Hi. Let me preface this by saying that I know nothing about economics. However, I learned a little bit about the concept of price elasticity of demand (that for something really elastic, if price goes up a little, demand will go down a lot), and I came across an equation relating price, demand, and elasticity. It was this:

dP/P = E*dD/D​

where P is price, E is elasticity, and D is demand, with P and D > 0.

In solving this, I get the following (unless I completely forgot how Calculus II works):

ln|P| = E*ln|D| + constant

P = DE + constant

So, I'm assuming that with an elastic good, if price goes up, demand will go down (I believe that is the Law of Demand). But this means that E has to be negative, does it not? Based on that equation, the only way I can see Price going up and Demand going down is if E is negative.

And if E = 0, then a good that is completely inelastic will have a constant price and a constant demand? (P = 1 + constant)? But then if E = 1, then it's P = D + constant, so what does an elasticity with 1 mean?

And if E > 0, then if price goes up, demand goes up? What kind of good would be like that? "Status" goods?

Anyway, would someone who is familiar with economics correct me or verify and/or elaborate on what I seem to get here? Thanks!

2. Aug 23, 2013

### vela

Staff Emeritus
I think you have E on the wrong side. The price elasticity of demand is given by
$$\varepsilon = \frac{dQ/Q}{dP/P}$$ where Q is the quantity demanded and P is the price.

You're assuming the elasticity is constant, which it probably isn't.
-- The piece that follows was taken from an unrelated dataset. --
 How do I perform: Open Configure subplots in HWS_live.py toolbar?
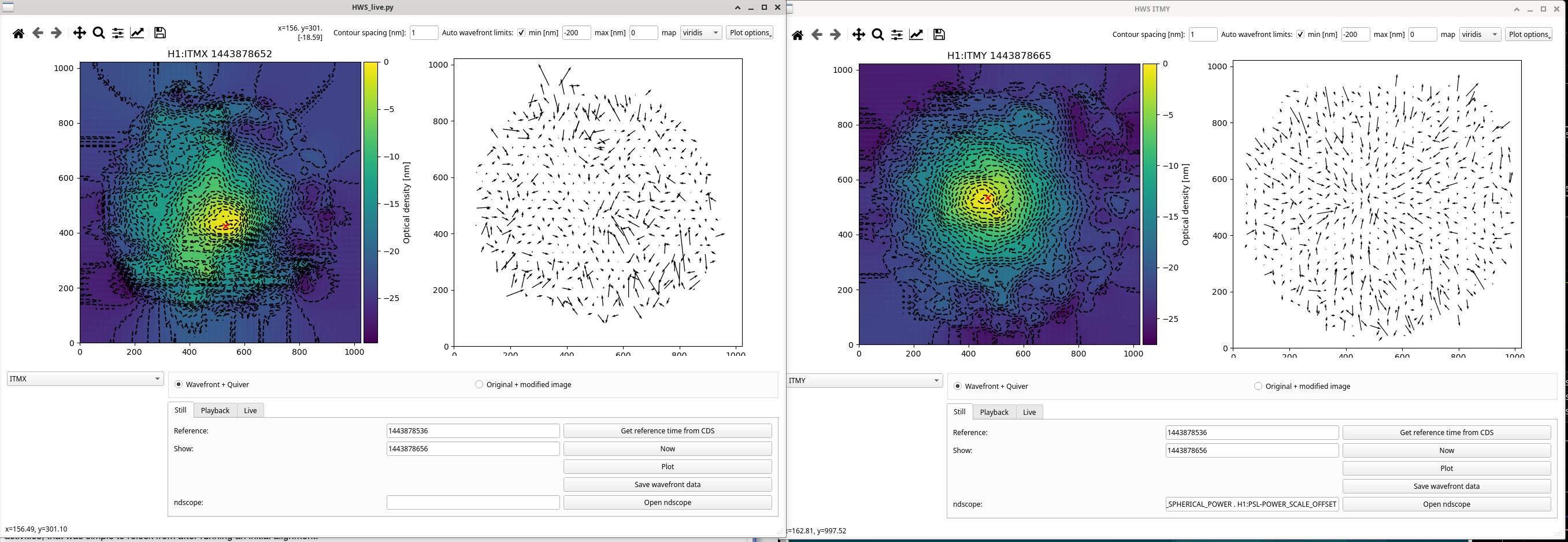(117, 34)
You also made a mistake in your last step. You should've gotten $P = cD^E$ where $c$ is a constant. The correct relationship is what you got except with the price and quantity variables exchanged, $Q = cP^\varepsilon$, again assuming the elasticity is constant.

Yes, the elasticity is typically negative.
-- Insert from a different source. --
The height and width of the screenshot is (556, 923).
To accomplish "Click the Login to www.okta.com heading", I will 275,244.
Starting from the correct equation, you would get Q = constant, which makes sense: regardless of what the price does, the quantity demanded stays constant for a perfectly inelastic good.

3. Aug 27, 2013

### Raze

First of all, thanks for your response!

Ah, that would be a pretty big mistake :) .

Yeah, when I e'd both sides I sort of screwed up what the plus sign meant due to bad handwriting on my scratch paper. Correct me if I'm wrong, but you integrate, and get $f(x) + c$, but when you 'e' it, it should be $e^{f(x) + c}$, not $e^{f(x)} + {e^c}$, which in this case would be $e^{(ln|D|^E + c)}$ = $e^{ln|D^E|}e^{c}$

which is,
$ce^{lnD^E}$ = $cD^E$, correct?

Of course, as you said, it should have been $Q = cP^E$ (why do they use Q for demand? Odd choice. Oh, wait, nevermind. dD/D is kind of awkward I guess, and Lord help you if you use D as a differential operator.)

In any case, if E is not a constant, you wouldn't still use this form of an equation? Say, E(Q,P,R...) = some quotient of partial derivatives, I guess?

Well, if I did the arithmetic right, then I should have $Q = cP^E$? So if Price goes up and demand goes down, E once again has to be negative. What a coincidence that my bad math gave a similar relationship between price and demand. Hmmm...

That actually makes more sense to me this way.

So, $Q = cP^0 => Q = c$, a constant. Demand doesn't change.

Now, if E = 1, you'd have Q = cP, which is just a straight line of slope c, right? (but then you'd have demand going up as price goes up). But what does that mean, if anything at all?

As far as the critical points here, I understand when E < 0. That's pretty much any normal good where demand goes down as price goes up. As for E = 0, again, that makes sense. It's a constant, so demand doesn't change.

But I'm not clear on any significance for E = 1, and also, when would revenue be maximized? I suppose with a revenue function I could find that just using the maxima finding technique from calculus, but I'm not sure from this equation.

Thanks again for all your work here.

4. Aug 28, 2013

### vela

Staff Emeritus
Correct.

Yes. It's simply that the integration is more difficult if the elasticity isn't constant.

It's a reversal of the law of demand. As you said in your original post, it would correspond to a status good, one where the higher price makes it more desirable for whatever reason.

Revenue won't have a maximum because you can always increase revenue by selling one more item. Increasing production, however, tends to increase costs, so there's some quantity at which you can maximize profit.